Gluten Free3, Low Carb
Active Time: 30 minutes
Total Time: 30 minutes
Servings: 2-4 people
Tools: Non-stick pan1 and wok or medium-sized skillet
- 1 medium whole fish2 (either fresh or previously frozen) (I used Branzino here)
- 1 1-inch-long piece of ginger
- 2 green onions
- pinch of kosher salt
- 2 tablespoons vegetable oil
- 1 tablespoon light soy sauce3
- 2 teaspoons sugar
- ~1 cup hot water4
- Clean the fish thoroughly. Make sure the fish is gutted, descaled, and without gills. Removing the fins is optional. For more detailed steps, check out steps 1 to 3 from my previous post for Creamy Fish Soup.
- Cut three diagonal slits on each side and sprinkle the pinch of kosher salt all over the body and inside the fish. Be sure to include salt in the slits. Leave the fish marinating in salt on the kitchen counter while preparing the other ingredients. For fresh fish, 5 minutes is enough. For previously frozen fish, leave it to marinate for at least 15 minutes.
- While the fish marinates, peel and cut the ginger into long wedges. Cut the green onions into long slices.
- Heat the non-stick pan under medium heat. When the pan is warm, add 1 tablespoon of vegetable oil, then gently lay the fish in the pan. When the fish skin becomes golden brown (about 3 minutes), carefully flip the fish. When both sides are equally browned, gently transfer the fish to a flat plate.
- Heat a wok or medium cast iron pan under medium-high heat. When the pan is getting hot, add 1 tablespoon of vegetable oil. Then immediately add the ginger and green onion slices, tossing for 10 seconds. Then carefully add the lightly fried fish to the pan.
- Pour in the 1 tablespoon of light soy sauce, 2 teaspoons of sugar, and the ~1 cup of hot water. The fish should be half immersed. Use a wooden spatula to gently mix the soy sauce and sugar. Then spoon some liquid on top of the fish. Cover the lid. When the liquid boils again (anywhere from a couple of seconds to over a minute), lower the heat to medium or medium-low while the lid remains covered . Let the fish braise for 5 minutes or until the liquid sauce is reduced to 1/4 of its original volume.
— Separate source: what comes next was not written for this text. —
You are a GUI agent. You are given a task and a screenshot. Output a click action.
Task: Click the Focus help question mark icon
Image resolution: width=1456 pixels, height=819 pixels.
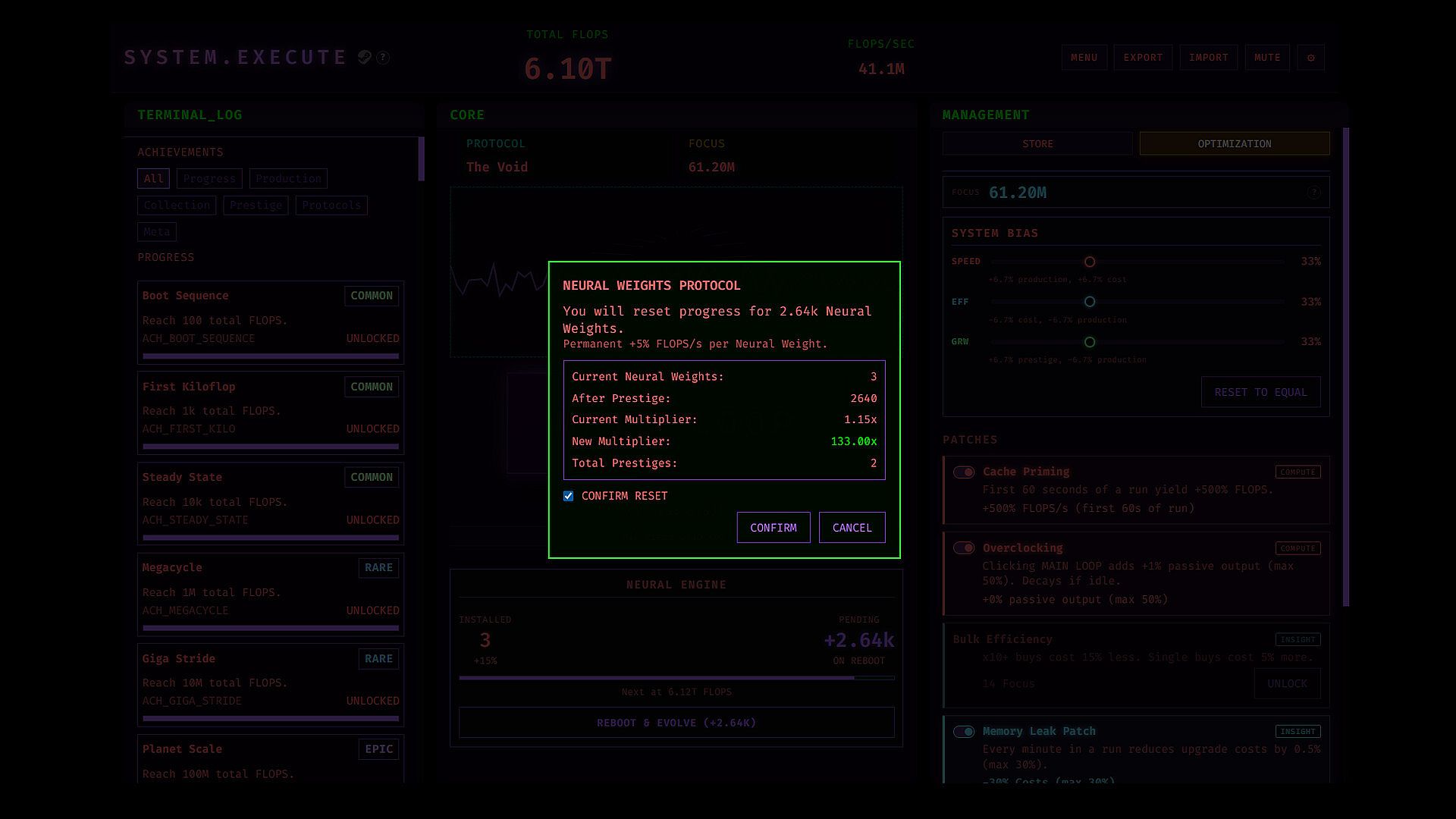[x=1313, y=193]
- Carefully transfer the fish to a large plate and pour the remaining liquid and herbs on top. Be sure to dip the fish meat in the liquid sauce while enjoying!
- Using a non-stick pan to lightly fry the fish helps to keep the fish skin intact and at the same time reduces the amount of oil needed.
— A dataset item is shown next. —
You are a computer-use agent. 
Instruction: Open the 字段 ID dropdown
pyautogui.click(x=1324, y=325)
- Ideally, the size of the fish should be around 1 lb (450) but no larger than 1.5 lb (450g – 680g). I’m using Branzino here, but any fish with fewer small-sized bones would work for this recipe. Some examples are black bass, white bass, red snapper, rock fish, and tilapia.
- If you are gluten sensitive, make sure to use gluten-free soy sauce or tamari as most soy sauces these days by default contain gluten.
- With a wok, 1 cup of hot water is enough to braise the fish. You will need more hot water if using a flat pan.